Collaboration patterns that emerge from the session

For many engineers, collaboration patterns matter as much as the stack. From the session, we see:

  • Requirements emerge in the team: This reduces translation error and ensures relevance.
  • Team leads decide on hiring: You speak to and are evaluated by the people you will work with.
  • Onboarding is structured: Welcome days and a buddy reduce ramp-up time.
  • Product context is emphasized: The “deep dive into the Nuki product world” suggests shared understanding is valued.

The throughline is consistent: clear responsibilities, product-aware collaboration, and integrated quality.

In closing

From “Manuel Fegerl, Head of Engineering von Nuki” (Nuki Home Solutions), a coherent engineering organization emerges: a tech team of 20+ with dual leadership and crisp role separation; teams composed of a platform lead, multiple developers, and a dedicated test engineer; direct support from product; a respectful, efficient hiring process with technical depth and cultural fit; onboarding via welcome days and a buddy system; a stack spanning Swift/Kotlin, C for firmware, and Java/Angular/Ionic; Azure DevOps supporting HR workflows and engineering delivery; and a relentless focus on scaling and security.

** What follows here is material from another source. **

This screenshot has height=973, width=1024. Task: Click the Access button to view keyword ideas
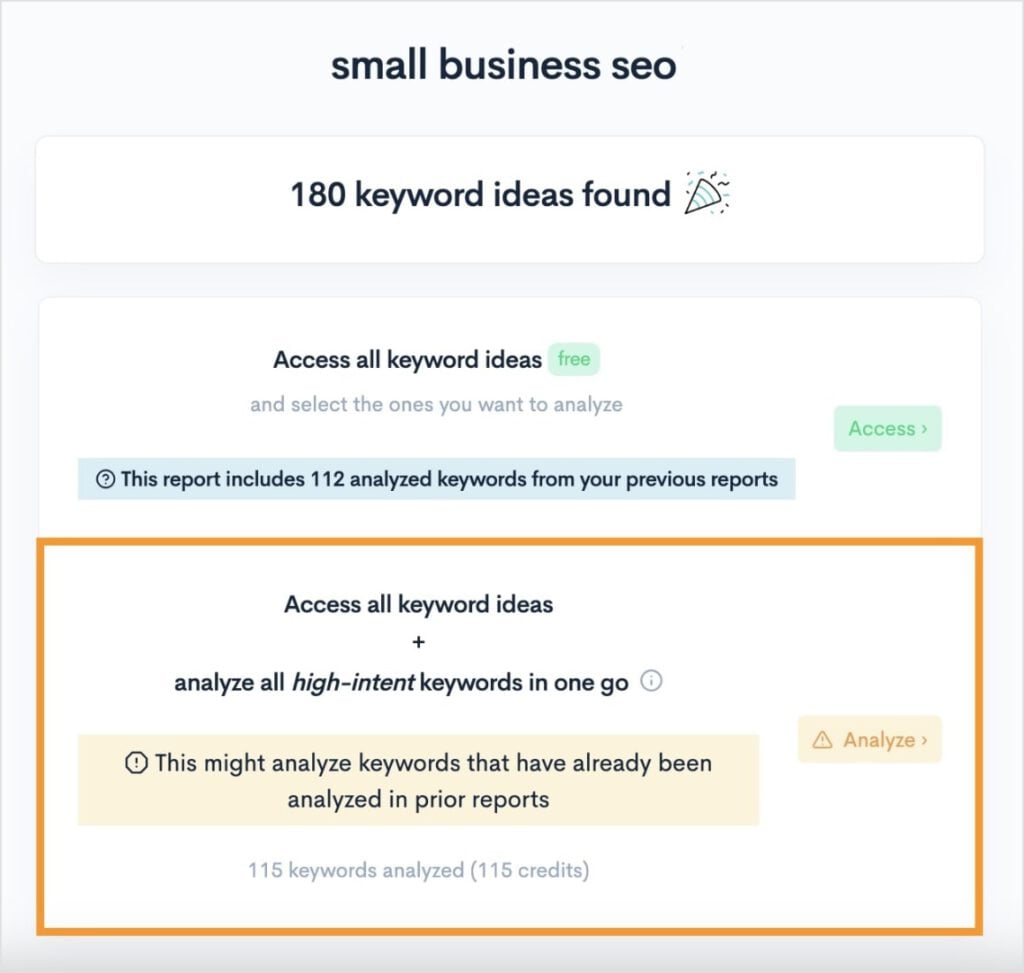pyautogui.click(x=888, y=428)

“Because of the growing nature of Nuki, scaling up the infrastructure has always been a challenge.”

“Additionally, security is one of the focus points for Nuki… we are constantly working on keeping the threats away.”

For engineers who value clear structures, product proximity, embedded quality, and technically meaningful problems, this is an attractive setup. It brings people, process, and technology together — with the understanding that scaling and security are not endpoints but continuous commitments.